Tabela de exposição de riscos / BBC

Então acho que manter esses cuidados e aos pouquinhos saber que as pessoas podem ter algumas flexibilizações, com cuidado, porque a gente tem que pensar na atividade física, importante fazer atividade física ao ar livre, de preferência em locais não muito cheios, tem que pensar na questão dos afetos, as pessoas estão muito cansadas, apesar de que eu acho que a conexão pode se estabelecer sem a presença física, mas quando a gente precisa ter essa presença física que seja entre poucas pessoas e mantendo os cuidados.

Que lições já podemos tirar da pandemia da covid-19 no campo da saúde?

A importância da interconexão de todos nós, da minha saúde ser diretamente influenciada pela saúde de todos. A importância da gente avaliar a questão das desigualdades em saúde, o acesso à saúde. A importância do nosso Sistema Único de Saúde que foi fundamental para esse enfrentamento, é fundamental.

Nosso Sistema Único de Saúde que foi fundamental para esse enfrentamento, é fundamental

E que deve ser cada vez mais, um investimento a longo prazo na saúde, no nosso Sistema de Saúde, em educação é fundamental e também a conexão com a saúde do ambiente para que a gente evite novas pandemias. A importância do cuidado com o outro e consigo mesmo, principalmente uma importância de uma cultura de cuidado. 

A importância de uma mensagem muito clara para a população sobre esses cuidados sobre a necessidade de cuidar do outro. Eu acho que sempre há uma escolha, eu escolho usar a máscara para proteger o outro, eu não me sinto como sendo uma imposição, eu escolho me vacinar para proteger o outro, eu não sinto como sendo uma imposição.

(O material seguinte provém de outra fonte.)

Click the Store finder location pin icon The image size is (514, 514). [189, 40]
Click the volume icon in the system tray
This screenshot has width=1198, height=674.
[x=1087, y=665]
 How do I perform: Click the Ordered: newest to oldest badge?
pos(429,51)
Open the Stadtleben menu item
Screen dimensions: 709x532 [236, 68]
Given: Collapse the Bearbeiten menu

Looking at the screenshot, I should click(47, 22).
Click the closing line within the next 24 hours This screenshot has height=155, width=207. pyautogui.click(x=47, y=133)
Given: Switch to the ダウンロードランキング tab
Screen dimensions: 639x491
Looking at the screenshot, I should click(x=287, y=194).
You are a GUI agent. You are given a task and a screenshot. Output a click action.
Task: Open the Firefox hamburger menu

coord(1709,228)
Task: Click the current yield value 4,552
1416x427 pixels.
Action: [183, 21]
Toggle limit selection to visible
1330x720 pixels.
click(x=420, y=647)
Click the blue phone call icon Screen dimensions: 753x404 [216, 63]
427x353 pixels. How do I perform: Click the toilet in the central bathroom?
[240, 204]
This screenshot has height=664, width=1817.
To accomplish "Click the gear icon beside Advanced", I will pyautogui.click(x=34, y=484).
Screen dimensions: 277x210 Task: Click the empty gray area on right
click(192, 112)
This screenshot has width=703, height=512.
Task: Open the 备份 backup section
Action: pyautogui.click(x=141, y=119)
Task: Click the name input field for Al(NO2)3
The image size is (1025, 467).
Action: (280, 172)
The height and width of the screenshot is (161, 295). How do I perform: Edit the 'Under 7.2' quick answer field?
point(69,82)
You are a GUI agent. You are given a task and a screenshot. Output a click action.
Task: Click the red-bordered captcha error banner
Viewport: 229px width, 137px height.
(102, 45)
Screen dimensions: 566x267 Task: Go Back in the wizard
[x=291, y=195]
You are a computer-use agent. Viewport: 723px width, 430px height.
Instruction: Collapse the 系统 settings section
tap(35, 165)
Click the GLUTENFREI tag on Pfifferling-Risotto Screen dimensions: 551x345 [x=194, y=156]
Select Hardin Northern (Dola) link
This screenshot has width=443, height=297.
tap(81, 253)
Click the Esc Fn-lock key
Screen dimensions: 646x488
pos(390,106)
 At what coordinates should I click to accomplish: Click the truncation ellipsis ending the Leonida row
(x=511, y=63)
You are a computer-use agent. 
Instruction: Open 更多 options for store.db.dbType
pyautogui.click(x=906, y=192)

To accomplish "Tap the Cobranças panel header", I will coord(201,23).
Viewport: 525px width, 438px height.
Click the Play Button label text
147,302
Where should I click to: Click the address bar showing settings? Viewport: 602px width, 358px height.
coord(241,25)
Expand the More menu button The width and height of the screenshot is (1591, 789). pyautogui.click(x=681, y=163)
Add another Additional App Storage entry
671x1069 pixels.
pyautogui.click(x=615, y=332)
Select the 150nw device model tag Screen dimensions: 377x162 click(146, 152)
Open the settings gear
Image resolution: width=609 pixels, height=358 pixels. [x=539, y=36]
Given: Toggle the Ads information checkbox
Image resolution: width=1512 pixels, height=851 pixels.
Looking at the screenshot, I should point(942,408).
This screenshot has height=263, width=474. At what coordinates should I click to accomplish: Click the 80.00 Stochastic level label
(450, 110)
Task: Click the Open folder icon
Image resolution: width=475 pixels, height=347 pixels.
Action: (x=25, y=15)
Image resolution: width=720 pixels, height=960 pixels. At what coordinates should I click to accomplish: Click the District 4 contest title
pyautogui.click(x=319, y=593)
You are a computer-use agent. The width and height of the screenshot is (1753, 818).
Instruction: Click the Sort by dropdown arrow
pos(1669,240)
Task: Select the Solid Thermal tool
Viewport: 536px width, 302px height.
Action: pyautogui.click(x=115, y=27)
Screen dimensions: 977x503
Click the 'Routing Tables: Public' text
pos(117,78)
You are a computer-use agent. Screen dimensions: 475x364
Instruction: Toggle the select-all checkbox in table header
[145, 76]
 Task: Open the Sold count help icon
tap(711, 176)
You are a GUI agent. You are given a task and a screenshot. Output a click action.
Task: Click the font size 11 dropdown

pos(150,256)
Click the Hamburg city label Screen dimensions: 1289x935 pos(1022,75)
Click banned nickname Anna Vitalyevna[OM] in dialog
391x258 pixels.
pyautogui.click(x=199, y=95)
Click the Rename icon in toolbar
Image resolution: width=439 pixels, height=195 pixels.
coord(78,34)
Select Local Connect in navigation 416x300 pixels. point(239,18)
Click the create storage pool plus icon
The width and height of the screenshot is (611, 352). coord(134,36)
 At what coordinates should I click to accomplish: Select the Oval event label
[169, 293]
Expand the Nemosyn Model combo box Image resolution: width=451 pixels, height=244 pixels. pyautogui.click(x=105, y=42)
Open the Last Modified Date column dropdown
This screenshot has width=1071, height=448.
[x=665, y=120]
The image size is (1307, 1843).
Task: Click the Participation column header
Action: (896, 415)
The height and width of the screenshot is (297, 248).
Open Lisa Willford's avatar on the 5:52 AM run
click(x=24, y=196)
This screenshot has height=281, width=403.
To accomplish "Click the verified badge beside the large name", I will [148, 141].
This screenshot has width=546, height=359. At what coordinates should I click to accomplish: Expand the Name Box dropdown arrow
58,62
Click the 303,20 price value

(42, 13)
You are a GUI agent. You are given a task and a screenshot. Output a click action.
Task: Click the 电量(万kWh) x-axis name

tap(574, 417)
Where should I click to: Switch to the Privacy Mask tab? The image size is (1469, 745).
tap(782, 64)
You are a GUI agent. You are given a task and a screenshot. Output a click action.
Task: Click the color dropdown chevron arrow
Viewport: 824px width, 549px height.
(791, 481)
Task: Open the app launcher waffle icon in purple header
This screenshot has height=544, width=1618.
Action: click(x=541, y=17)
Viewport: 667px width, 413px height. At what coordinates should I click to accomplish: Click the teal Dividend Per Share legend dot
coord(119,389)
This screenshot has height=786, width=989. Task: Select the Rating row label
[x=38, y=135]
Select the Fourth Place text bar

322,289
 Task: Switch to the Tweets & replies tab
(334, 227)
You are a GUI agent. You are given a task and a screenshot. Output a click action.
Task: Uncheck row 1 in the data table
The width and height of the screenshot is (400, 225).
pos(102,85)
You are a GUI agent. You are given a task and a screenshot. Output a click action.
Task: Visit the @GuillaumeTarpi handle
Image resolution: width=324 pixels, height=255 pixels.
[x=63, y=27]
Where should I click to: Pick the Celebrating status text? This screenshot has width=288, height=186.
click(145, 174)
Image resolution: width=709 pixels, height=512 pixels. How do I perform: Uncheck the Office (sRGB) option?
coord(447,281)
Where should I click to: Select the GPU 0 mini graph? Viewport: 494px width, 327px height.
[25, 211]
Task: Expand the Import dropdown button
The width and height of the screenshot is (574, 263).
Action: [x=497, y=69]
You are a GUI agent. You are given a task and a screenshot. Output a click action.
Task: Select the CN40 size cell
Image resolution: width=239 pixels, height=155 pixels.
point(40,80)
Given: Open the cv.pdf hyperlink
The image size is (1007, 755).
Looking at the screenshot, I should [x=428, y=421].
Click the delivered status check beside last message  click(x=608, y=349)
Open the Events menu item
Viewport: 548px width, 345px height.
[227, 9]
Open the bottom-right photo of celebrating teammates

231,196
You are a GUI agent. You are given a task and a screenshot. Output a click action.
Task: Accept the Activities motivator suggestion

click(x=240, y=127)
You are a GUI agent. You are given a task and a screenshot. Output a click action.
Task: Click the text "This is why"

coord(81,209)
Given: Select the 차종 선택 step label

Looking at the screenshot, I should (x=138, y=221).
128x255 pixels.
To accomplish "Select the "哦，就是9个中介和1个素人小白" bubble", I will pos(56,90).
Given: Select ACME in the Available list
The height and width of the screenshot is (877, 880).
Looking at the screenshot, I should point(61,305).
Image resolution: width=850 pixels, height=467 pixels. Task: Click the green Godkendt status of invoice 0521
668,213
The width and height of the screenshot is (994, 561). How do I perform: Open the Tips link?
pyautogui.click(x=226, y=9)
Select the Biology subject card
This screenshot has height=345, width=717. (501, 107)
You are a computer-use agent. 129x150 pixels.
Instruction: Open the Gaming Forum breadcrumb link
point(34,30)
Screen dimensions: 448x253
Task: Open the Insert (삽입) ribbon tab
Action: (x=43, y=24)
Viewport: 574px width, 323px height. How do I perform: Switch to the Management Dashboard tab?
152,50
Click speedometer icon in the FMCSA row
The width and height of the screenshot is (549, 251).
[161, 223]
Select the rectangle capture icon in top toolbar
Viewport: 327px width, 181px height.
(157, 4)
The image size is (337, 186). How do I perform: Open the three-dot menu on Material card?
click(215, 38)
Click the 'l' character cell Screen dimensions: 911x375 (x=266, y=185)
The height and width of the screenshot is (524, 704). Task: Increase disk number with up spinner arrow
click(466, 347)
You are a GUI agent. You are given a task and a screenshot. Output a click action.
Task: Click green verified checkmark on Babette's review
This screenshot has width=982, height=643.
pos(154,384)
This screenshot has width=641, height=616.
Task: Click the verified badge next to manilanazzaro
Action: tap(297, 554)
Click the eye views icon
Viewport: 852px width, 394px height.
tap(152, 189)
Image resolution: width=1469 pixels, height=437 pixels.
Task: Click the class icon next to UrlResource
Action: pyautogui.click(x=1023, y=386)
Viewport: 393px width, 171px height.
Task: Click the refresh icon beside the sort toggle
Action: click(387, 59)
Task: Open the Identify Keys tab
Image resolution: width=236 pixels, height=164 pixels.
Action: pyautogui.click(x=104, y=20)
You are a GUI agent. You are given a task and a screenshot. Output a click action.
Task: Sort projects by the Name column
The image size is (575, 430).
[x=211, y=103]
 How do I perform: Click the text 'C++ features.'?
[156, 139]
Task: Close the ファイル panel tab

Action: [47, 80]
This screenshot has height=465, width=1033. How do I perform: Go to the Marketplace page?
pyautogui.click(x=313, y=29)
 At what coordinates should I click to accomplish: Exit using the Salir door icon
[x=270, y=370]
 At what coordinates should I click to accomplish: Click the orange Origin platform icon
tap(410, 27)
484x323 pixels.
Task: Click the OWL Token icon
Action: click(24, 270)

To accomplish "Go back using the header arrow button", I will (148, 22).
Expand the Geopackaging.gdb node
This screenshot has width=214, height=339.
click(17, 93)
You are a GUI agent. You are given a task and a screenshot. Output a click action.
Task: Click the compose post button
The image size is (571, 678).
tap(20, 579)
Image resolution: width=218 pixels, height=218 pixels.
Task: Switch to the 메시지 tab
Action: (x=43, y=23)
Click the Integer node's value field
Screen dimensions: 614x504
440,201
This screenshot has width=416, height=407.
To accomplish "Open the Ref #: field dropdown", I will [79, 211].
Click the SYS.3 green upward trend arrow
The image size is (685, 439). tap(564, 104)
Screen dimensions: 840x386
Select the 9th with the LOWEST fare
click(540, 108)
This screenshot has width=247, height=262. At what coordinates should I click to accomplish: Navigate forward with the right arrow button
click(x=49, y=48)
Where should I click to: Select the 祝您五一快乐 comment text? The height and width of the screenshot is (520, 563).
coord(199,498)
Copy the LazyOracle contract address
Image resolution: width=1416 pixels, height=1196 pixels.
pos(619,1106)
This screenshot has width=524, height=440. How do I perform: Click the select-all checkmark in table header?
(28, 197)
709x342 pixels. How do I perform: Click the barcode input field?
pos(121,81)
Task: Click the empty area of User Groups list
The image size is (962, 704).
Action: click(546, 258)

Se a gente mudar a narrativa para ser uma escolha para que todo mundo se cuide, acho que é diferente do que uma imposição. 

Talvez a gente vá ter que mudar muitas coisas na nossa forma de ver a saúde, saúde também é o conhecimento sobre a saúde, é poder fazer escolhas conscientes e realmente ter um conhecimento que faça com que a gente possa se prevenir contra desinformação, notícias falsas. A ciência tem esse papel muito importante de conversar mais com a sociedade.